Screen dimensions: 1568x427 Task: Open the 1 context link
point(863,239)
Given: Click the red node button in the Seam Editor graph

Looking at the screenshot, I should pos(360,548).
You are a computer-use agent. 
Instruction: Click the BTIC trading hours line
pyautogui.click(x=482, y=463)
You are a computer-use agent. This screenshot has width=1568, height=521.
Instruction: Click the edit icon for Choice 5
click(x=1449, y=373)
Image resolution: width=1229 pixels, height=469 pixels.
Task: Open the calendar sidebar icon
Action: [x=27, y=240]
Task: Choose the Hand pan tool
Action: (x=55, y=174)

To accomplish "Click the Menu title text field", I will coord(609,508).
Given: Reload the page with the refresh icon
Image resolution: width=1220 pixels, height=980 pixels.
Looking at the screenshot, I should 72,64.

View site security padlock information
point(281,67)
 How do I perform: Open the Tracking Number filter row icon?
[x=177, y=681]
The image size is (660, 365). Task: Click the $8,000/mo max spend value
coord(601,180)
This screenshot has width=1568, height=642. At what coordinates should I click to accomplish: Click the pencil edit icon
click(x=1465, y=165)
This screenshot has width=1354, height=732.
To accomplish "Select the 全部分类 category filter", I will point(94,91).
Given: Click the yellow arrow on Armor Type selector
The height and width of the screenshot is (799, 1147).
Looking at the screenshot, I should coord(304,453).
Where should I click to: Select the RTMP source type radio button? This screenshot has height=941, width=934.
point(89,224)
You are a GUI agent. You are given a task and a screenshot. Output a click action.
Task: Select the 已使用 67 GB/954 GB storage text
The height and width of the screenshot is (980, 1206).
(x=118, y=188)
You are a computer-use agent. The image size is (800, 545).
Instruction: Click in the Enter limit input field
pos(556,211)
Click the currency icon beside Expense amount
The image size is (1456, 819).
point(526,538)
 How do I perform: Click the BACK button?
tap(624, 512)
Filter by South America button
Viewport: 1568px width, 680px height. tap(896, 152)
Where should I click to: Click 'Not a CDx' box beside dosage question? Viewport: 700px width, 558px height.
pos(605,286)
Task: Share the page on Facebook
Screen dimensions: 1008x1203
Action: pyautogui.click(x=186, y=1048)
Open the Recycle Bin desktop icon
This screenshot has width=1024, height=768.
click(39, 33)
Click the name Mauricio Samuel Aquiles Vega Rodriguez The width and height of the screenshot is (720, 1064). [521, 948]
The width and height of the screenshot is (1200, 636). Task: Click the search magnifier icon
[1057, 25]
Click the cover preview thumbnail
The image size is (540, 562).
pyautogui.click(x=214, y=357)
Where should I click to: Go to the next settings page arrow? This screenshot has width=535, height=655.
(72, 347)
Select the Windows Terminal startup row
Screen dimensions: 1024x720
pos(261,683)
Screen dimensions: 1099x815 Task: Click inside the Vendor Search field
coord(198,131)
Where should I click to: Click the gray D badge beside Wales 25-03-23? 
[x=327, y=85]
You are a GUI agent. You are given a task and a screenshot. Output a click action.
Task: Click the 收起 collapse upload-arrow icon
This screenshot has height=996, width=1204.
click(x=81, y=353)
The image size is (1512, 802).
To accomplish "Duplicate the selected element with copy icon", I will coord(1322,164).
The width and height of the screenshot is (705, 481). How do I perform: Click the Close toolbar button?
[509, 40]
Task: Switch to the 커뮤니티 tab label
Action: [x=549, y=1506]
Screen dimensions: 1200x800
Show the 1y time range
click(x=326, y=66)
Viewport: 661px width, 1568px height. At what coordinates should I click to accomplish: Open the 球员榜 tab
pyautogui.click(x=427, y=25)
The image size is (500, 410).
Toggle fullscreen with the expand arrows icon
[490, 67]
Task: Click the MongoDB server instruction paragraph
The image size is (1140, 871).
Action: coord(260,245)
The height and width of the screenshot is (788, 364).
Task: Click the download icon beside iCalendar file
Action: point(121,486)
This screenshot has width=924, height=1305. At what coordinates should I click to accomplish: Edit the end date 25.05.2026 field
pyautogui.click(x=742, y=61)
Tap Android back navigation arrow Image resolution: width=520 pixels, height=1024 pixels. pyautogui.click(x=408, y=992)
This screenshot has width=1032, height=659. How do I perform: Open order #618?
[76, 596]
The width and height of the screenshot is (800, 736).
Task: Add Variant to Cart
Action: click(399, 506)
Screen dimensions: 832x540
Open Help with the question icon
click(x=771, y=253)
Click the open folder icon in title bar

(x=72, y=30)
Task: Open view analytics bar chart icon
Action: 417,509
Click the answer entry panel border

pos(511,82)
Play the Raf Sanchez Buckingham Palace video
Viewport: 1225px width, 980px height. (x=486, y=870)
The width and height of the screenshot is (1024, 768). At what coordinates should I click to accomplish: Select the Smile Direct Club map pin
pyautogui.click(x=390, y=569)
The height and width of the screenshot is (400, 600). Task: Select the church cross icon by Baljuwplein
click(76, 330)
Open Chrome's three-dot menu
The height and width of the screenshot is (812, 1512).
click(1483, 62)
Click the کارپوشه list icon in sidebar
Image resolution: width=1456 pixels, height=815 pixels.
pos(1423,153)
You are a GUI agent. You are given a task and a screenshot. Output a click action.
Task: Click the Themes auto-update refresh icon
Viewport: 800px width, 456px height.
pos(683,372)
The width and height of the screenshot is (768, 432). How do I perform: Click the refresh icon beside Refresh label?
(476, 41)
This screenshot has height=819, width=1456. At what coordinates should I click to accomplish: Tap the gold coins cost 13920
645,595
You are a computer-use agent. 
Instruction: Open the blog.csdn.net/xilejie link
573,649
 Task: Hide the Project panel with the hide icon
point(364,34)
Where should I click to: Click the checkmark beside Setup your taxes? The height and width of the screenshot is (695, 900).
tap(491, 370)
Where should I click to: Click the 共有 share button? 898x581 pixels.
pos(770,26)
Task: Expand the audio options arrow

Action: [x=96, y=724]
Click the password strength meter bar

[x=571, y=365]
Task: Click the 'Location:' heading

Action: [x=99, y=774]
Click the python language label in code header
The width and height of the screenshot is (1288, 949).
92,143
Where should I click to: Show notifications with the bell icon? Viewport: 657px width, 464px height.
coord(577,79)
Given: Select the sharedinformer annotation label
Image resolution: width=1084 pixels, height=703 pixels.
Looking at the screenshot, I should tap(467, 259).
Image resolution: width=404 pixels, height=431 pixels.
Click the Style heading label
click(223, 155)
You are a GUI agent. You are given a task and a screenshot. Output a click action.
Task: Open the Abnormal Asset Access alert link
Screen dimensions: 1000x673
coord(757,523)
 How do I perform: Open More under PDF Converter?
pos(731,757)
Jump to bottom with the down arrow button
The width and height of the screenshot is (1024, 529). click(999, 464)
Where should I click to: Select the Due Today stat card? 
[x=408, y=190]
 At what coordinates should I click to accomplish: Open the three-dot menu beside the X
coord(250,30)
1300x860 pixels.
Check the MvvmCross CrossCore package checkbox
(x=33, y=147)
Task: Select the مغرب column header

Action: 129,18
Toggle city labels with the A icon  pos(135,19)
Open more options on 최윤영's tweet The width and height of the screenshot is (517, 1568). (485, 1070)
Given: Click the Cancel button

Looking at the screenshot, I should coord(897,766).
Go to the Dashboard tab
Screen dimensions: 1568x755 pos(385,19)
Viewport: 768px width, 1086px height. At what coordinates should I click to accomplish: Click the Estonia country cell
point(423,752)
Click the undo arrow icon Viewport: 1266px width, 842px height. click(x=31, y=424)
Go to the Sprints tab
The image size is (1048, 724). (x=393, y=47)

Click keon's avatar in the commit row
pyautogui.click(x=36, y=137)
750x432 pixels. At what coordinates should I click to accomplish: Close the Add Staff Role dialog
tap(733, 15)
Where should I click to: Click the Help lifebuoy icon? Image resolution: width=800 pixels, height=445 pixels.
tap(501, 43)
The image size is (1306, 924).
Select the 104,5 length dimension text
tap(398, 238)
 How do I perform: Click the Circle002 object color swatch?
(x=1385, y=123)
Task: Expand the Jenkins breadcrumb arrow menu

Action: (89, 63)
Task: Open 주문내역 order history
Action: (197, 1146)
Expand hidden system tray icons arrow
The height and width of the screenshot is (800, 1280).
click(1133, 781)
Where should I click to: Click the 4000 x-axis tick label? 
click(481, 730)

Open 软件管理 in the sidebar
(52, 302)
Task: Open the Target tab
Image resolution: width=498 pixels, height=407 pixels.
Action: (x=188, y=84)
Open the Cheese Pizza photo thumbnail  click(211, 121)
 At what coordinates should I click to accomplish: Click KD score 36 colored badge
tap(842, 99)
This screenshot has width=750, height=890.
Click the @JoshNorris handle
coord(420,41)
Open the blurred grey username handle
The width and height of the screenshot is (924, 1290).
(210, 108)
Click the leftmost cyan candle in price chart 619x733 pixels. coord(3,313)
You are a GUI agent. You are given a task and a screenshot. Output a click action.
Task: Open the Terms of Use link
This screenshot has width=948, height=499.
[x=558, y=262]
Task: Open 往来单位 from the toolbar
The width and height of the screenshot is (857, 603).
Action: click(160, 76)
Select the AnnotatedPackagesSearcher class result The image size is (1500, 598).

★ ★ ★

**WHAT IS EXPECTED:** Take every line above carrying "will" and return it.

**SOLUTION TO THIS EXERCISE:**
To accomplish "Click the Menu title text field", I will coord(609,508).
To accomplish "Select the 全部分类 category filter", I will point(94,91).
To accomplish "Duplicate the selected element with copy icon", I will coord(1322,164).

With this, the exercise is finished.